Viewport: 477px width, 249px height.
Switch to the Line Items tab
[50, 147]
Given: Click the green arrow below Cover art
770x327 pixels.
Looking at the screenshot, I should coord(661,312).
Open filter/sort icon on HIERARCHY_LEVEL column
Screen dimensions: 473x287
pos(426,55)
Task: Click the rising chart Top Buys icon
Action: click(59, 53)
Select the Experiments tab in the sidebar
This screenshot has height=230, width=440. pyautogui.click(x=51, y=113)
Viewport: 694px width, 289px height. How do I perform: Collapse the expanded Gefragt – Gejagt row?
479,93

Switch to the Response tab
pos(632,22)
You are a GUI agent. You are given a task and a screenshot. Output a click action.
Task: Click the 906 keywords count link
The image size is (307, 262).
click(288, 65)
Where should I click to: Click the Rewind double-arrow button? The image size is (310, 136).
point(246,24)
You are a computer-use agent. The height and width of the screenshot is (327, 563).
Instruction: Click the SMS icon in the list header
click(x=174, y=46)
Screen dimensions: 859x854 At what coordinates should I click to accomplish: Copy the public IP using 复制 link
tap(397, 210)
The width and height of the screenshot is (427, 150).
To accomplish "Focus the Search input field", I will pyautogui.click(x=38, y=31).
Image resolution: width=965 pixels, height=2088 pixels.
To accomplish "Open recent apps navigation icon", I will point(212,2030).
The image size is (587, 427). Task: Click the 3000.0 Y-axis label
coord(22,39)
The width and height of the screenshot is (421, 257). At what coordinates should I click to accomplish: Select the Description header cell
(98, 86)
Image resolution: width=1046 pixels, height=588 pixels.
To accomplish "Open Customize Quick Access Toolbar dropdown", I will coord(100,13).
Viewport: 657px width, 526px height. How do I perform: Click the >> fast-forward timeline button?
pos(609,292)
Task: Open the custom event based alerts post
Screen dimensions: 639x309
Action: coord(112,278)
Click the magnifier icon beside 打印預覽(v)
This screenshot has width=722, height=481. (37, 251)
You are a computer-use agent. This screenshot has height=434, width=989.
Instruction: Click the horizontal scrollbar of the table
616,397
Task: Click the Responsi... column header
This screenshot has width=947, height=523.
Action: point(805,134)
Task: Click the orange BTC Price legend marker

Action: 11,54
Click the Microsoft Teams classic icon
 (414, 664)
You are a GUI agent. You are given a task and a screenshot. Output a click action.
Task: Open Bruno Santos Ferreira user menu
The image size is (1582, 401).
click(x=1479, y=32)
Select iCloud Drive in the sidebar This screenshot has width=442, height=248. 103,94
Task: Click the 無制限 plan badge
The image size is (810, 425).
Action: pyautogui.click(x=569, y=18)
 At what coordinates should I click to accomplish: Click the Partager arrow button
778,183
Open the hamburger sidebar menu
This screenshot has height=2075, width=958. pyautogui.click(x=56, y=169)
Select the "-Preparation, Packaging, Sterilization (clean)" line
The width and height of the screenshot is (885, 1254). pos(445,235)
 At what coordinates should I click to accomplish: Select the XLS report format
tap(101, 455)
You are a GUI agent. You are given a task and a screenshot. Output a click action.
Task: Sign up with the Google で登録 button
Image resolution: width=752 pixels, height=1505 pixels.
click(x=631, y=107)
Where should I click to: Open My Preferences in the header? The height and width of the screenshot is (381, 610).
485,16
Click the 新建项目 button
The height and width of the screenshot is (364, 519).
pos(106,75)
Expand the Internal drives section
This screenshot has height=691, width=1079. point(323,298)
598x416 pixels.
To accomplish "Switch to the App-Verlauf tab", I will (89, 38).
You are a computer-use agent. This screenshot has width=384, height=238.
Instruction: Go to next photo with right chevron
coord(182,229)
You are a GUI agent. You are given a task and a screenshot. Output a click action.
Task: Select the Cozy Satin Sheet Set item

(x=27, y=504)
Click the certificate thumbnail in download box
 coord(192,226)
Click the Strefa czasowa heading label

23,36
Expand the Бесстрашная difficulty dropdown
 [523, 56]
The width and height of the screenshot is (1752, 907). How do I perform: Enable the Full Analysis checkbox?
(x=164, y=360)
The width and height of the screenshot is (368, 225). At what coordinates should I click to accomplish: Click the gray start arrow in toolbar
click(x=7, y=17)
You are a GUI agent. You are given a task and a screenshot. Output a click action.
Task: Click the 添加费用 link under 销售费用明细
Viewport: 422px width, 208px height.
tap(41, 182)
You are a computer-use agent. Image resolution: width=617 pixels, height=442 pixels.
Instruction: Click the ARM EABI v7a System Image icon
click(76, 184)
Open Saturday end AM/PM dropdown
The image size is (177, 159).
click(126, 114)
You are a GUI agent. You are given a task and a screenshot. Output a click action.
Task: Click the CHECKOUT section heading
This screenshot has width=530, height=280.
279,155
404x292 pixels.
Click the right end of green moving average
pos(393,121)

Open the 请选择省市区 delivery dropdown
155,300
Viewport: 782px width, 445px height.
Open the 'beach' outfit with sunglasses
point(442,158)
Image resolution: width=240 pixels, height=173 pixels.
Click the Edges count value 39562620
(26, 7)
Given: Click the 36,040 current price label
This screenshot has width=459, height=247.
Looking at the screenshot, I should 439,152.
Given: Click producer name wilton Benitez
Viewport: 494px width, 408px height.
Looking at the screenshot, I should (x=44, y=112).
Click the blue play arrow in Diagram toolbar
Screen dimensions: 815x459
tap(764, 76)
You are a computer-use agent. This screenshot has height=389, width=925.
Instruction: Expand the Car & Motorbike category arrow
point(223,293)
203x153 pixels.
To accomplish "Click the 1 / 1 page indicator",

+ + + +

» Task statement
Could you restate word for word the lines above, from the one that contains "Open Saturday end AM/PM dropdown" through the one that contains "404x292 pixels.", and no others?

» Task result
Open Saturday end AM/PM dropdown
The image size is (177, 159).
click(126, 114)
You are a GUI agent. You are given a task and a screenshot. Output a click action.
Task: Click the CHECKOUT section heading
This screenshot has width=530, height=280.
279,155
404x292 pixels.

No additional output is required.